* SOURCE DOCUMENT:
<<<<

(a) Given that \(\sin \alpha = 0.3907\), use tables to find the value of : (i) \(\tan \alpha\) ; (ii) \(\cos \alpha\).
(b) A ladder of length 4.5m leans against a vertical wall making an angle of 50° with the horizontal ground. If the bottom of a window is 4m above the ground, what is the distance between the top of the ladder and the bottom of the window? (Answer correct to the nearest cm)
In the diagram, < PQR = < PSQ = 90°, |PS| = 9 cm, |SR| = 16 cm and |SQ| = x cm.
(a) Find the value of x using a trigonometric ratio.
(b) Calculate : (i) the size of < QRS to the nearest degree; (ii) |PQ|.
The number of items produced by a company over a five- year period is given below:
| Year | 1978 | 1979 | 1980 | 1981 | 1982 |
| No produced | 4100 | 2500 | 1500 | 1800 | 9200 |
(i) Plot a bar chart for this information; (ii) What is the average production for the five- year period.

>>>>

* GIVEN REQUEST 1: Print the part of the math problem set between "(a) Given that" and "and |SQ| = x cm.", inclusive.
* GIVEN REQUEST 2:
For each statement below, say yes or no depending on whether it agrees with the math problem set, and quote the words of the problem set that decide it.
(a) The ladder is 4.5 m long.
(b) The bottom of the window is 5 m above the ground.
(c) The length |SR| is 16 cm.
* GIVEN REQUEST 3: Pick up the math problem set where it stops and continue it.

* MATERIAL PROVIDED:
<<<<

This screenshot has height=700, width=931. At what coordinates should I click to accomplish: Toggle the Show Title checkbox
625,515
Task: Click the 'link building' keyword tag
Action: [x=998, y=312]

>>>>

* TASK RESPONSE 1:
(a) Given that \(\sin \alpha = 0.3907\), use tables to find the value of : (i) \(\tan \alpha\) ; (ii) \(\cos \alpha\).
(b) A ladder of length 4.5m leans against a vertical wall making an angle of 50° with the horizontal ground. If the bottom of a window is 4m above the ground, what is the distance between the top of the ladder and the bottom of the window? (Answer correct to the nearest cm)
In the diagram, < PQR = < PSQ = 90°, |PS| = 9 cm, |SR| = 16 cm and |SQ| = x cm.

* TASK RESPONSE 2:
(a) Yes: "A ladder of length 4.5m"
(b) No: "the bottom of a window is 4m above the ground"
(c) Yes: "|SR| = 16 cm"

* TASK RESPONSE 3:
(a) Derive the smallest equation whose coefficients are integers and which has roots of \(\frac{1}{2}\) and -7.
(b) Three years ago, a father was four times as old as his daughter is now. The product of their present ages is 430. Calculate the ages of the father and daughter.
(a) Triangle PQR is right-angled at Q. PQ = 3a cm and QR = 4a cm. Determine PR in terms of a.
(b) Ayo travels a distance of 24km from X on a bearing of 060° to Y. He then travels a distance of 18km to a point Z and Z is 30km from X.
(i) Draw the diagram to show the positions of X, Y and Z ; (ii) What is the bearing of Z from Y ; (iii) Calculate the bearing of X from Z.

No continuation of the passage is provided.